Recently, we’ve seen a change in US FCC policy intended to reverse the Obama-era ruling on net neutrality.  The original ruling had prevented Internet backbone companies from restricting bandwidth by services.  The proposed change is called Internet Freedom.  This name reminds me of doublethink in George Orwells‘ book 1984.  Its freedom for corporations, but not for individuals.  In fact, it’s simply deregulation with another name.

The intent of this change is to permit Internet companies to adjust bandwidth according to service.  The risk is that they may favour the services that they own, or may make independant services pay extra for bandwidth on their Internet backbones.

As I said, this change amounts to deregulation.  Wasn’t it deregulation of the banks that caused the 2008 recession?  Regulation is a legitimate function of government.  It’s not just needless red tape:  it’s there for a good reason.  Regulation is a way for governments to protect consumers.

Of course, the need for regulation depends on the amount of competition within an industry.  Good competition benefits consumers by maintaining lower prices.  Good competition also produces a hostile environment for companies, with tiny profit margins and the constant possibility of bankrupcy.

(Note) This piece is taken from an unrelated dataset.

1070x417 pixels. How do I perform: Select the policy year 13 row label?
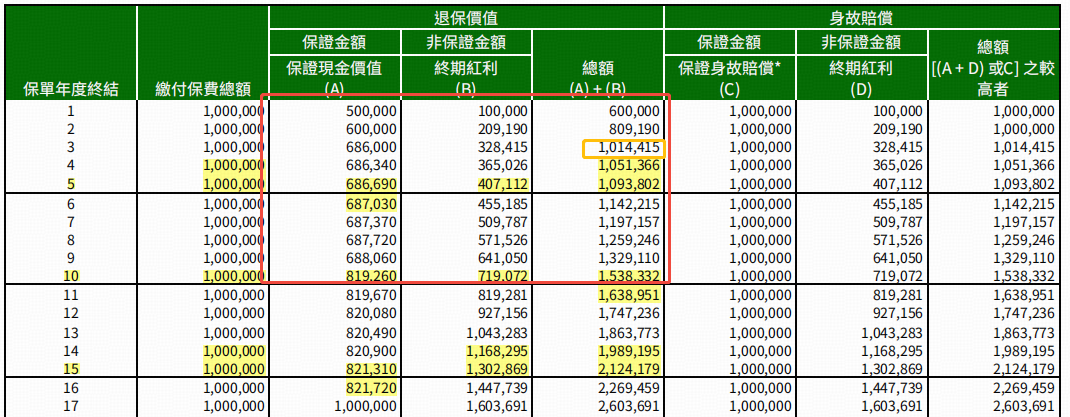point(70,331)
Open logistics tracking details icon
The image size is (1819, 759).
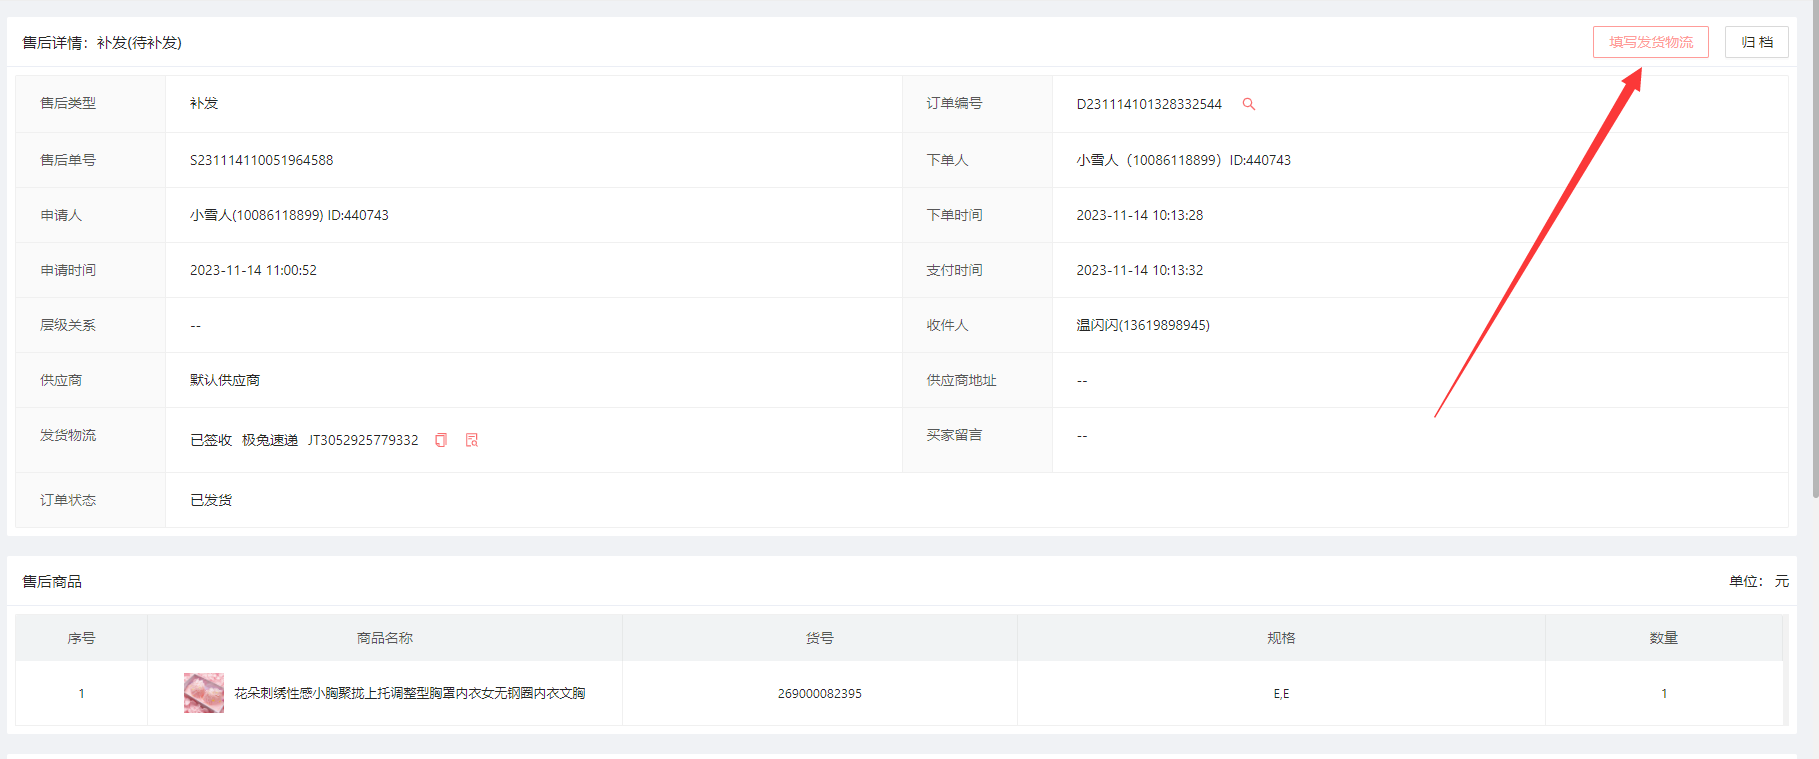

That’s why companies strive to eliminage competition by a variety of means.  They buy up other companies.  They drive others out of business.  They seek protection or subsidies from governments.  This move towards monopoly benefits companies and company owners, even as it deprives consumers of the benefits of competition.

Who is left to protect the consumer?  Only government is left.  They can prevent business activity that restricts competition.  If there are only a few large companies left in an industry, government can impose regulations on all of them.  That’s the reason that net neutrality must be maintained, so that all services can thrive, and so that consumers can choose fairly among services that are available on the Internet.